## TASK TO COMPLETE
From the entries below, retype only the lines from the one with "Hizmetler (419, 566)" through the one with "Wedding Hotels (248, 1900)", exactly as written.

## DATA EXTRACT
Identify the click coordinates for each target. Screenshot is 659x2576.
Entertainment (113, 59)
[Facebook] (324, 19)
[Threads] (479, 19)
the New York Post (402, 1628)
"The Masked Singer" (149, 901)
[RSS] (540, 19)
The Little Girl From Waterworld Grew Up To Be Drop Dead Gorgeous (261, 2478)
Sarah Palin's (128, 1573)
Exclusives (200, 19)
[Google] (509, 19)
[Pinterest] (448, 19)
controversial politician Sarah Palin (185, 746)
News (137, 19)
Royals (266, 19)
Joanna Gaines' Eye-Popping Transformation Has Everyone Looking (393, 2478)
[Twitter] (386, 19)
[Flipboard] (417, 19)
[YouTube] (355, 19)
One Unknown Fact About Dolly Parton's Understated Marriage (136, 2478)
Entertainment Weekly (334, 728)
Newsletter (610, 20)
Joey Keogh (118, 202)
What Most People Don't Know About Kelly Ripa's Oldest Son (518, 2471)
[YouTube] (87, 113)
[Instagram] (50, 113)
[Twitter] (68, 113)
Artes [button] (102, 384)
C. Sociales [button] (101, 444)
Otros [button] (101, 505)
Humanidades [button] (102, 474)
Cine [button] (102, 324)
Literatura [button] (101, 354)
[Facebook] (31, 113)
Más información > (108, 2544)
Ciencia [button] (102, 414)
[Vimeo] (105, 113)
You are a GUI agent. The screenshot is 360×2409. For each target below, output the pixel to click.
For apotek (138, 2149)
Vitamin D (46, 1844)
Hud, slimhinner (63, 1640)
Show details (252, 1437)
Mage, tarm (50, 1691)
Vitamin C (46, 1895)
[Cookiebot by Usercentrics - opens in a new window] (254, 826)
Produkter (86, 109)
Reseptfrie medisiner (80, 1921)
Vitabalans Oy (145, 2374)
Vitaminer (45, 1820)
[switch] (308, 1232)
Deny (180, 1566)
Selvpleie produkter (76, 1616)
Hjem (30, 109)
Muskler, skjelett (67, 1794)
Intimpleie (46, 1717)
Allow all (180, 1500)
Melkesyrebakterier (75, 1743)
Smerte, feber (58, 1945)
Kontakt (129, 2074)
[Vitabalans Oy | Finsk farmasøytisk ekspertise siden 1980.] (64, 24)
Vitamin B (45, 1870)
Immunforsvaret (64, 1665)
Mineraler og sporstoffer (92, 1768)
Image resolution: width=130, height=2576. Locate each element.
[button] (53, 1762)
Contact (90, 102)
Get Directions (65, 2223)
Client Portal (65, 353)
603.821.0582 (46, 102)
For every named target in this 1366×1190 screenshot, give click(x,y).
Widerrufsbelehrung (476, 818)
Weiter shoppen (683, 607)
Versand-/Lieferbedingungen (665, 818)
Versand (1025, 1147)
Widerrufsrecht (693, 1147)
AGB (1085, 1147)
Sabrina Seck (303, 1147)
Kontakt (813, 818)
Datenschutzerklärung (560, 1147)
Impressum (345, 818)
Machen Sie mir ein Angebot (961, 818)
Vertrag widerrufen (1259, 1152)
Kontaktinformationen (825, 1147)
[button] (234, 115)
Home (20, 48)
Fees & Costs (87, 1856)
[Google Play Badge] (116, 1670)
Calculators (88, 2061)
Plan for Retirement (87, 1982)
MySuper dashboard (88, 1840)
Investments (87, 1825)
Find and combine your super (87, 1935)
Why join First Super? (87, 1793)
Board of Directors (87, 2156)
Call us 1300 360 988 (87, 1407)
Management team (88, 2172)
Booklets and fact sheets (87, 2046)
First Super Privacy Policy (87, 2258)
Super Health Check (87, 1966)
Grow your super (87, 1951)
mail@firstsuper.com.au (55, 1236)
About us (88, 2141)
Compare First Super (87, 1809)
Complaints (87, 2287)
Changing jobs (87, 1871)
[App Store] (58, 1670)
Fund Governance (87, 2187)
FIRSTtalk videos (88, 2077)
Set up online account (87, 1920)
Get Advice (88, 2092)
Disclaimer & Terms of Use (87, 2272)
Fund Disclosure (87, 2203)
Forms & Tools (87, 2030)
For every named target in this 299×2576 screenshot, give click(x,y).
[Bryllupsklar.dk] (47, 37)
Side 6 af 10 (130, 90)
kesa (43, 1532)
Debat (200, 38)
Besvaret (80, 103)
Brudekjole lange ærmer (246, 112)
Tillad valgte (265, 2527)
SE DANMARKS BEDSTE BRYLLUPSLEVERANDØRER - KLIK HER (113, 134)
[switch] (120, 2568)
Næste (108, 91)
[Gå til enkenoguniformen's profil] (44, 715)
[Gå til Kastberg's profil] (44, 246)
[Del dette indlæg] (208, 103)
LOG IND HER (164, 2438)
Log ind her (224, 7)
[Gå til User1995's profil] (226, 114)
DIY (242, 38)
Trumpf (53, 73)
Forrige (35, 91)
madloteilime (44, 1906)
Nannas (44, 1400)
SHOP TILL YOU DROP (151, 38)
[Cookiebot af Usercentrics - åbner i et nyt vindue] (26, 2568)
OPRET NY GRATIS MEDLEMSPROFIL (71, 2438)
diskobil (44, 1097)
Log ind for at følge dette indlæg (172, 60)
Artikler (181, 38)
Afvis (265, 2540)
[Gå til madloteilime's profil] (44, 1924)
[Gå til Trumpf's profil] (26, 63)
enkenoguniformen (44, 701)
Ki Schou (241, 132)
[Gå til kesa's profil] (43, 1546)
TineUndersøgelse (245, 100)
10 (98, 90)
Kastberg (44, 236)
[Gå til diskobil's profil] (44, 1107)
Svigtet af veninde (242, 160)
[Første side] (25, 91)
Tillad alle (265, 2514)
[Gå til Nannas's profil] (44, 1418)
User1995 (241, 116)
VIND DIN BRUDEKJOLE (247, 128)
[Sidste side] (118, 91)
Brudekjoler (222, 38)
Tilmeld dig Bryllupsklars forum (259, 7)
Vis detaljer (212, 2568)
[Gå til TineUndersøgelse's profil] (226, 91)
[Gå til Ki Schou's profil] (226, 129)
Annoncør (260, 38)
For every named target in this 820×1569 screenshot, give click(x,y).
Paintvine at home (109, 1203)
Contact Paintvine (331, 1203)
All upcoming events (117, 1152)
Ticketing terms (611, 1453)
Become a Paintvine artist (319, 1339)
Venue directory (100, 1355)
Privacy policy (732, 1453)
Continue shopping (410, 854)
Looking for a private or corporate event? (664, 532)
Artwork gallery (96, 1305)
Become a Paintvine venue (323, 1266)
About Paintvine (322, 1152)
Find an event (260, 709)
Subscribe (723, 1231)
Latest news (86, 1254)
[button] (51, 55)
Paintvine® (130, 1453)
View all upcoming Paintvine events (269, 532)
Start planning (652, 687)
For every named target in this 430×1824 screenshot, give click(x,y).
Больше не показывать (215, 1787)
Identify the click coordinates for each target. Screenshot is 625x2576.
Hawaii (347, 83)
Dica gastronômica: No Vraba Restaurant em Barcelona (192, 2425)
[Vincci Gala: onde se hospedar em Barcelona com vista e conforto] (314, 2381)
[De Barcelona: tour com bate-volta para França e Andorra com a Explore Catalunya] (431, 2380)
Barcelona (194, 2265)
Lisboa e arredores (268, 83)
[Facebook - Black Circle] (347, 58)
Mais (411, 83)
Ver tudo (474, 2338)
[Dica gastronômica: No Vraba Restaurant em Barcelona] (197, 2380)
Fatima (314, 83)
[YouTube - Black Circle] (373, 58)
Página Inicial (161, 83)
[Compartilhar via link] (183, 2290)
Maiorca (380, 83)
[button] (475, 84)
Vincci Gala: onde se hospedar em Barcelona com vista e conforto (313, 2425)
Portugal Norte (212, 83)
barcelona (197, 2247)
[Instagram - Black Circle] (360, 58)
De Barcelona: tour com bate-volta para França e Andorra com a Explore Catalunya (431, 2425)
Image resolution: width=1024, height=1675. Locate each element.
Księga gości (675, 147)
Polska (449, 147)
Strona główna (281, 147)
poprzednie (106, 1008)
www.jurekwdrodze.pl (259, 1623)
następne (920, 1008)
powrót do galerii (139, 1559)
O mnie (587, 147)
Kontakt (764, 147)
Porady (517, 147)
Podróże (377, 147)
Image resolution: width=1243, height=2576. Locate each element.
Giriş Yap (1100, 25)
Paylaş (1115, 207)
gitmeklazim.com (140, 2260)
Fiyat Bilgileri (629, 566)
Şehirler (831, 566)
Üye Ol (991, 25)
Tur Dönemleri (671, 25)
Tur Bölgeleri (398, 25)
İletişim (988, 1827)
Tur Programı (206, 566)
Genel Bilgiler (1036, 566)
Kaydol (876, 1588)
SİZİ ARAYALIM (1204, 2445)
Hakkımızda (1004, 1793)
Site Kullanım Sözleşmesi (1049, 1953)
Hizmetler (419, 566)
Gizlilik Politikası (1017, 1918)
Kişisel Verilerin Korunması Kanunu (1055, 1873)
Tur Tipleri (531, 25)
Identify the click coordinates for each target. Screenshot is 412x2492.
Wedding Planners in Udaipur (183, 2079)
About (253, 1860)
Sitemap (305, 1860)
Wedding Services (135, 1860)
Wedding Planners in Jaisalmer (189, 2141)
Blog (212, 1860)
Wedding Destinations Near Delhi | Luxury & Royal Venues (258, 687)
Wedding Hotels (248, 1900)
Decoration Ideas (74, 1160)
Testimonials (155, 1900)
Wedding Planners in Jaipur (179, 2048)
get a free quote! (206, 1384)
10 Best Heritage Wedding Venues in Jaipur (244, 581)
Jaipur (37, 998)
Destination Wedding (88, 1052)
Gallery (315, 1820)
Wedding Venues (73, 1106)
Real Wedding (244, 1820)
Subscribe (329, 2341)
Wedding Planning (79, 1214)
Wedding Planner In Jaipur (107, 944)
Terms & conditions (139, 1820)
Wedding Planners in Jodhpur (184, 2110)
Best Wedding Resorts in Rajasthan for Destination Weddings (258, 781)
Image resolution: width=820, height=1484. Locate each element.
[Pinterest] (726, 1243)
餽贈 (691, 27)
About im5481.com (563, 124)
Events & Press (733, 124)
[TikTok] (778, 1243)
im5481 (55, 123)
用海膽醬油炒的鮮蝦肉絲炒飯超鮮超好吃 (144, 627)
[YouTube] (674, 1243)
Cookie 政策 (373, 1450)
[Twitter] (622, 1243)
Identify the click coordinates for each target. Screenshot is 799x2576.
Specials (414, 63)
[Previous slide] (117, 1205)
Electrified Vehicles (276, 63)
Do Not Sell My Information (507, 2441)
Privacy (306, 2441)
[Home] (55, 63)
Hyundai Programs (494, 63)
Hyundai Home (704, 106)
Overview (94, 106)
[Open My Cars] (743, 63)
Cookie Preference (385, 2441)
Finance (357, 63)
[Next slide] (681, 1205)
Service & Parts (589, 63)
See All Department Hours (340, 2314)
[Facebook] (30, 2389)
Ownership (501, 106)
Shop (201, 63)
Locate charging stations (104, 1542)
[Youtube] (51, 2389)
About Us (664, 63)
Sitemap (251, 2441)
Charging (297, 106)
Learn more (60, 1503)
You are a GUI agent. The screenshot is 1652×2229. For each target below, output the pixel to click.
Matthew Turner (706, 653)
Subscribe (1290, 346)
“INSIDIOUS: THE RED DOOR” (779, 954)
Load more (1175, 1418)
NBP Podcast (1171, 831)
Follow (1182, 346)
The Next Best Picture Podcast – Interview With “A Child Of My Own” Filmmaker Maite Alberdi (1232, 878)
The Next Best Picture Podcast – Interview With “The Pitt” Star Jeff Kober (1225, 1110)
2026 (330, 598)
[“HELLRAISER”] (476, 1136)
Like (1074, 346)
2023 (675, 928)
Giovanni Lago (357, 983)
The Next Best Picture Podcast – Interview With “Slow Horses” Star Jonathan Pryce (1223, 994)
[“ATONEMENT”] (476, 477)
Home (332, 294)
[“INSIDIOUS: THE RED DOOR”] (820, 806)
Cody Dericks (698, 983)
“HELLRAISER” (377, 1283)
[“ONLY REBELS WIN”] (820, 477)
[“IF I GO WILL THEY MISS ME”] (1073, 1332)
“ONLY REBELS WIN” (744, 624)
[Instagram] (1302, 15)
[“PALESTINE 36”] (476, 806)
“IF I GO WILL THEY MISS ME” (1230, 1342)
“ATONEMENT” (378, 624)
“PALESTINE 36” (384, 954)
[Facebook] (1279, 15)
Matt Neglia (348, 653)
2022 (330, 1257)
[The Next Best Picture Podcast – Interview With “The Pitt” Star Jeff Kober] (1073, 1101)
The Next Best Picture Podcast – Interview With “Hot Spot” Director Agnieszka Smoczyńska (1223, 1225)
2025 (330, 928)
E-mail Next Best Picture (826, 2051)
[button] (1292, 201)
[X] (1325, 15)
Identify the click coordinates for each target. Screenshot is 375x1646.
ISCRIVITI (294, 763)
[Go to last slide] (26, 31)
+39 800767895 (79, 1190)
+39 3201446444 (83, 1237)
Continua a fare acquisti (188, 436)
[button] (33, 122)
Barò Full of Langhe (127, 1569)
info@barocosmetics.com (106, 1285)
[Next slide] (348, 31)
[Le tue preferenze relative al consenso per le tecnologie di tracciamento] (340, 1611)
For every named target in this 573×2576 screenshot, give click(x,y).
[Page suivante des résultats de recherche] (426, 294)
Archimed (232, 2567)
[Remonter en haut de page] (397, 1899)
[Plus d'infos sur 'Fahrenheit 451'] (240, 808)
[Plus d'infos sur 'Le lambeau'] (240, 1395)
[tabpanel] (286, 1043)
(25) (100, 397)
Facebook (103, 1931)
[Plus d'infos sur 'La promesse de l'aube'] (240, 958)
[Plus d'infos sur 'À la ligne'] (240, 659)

## ANSWER FOR THIS EXERCISE
Hizmetler (419, 566)
Gizlilik Politikası (1017, 1918)
Kişisel Verilerin Korunması Kanunu (1055, 1873)
Tur Tipleri (531, 25)
Identify the click coordinates for each target. Screenshot is 412x2492.
Wedding Planners in Udaipur (183, 2079)
About (253, 1860)
Sitemap (305, 1860)
Wedding Services (135, 1860)
Wedding Planners in Jaisalmer (189, 2141)
Blog (212, 1860)
Wedding Destinations Near Delhi | Luxury & Royal Venues (258, 687)
Wedding Hotels (248, 1900)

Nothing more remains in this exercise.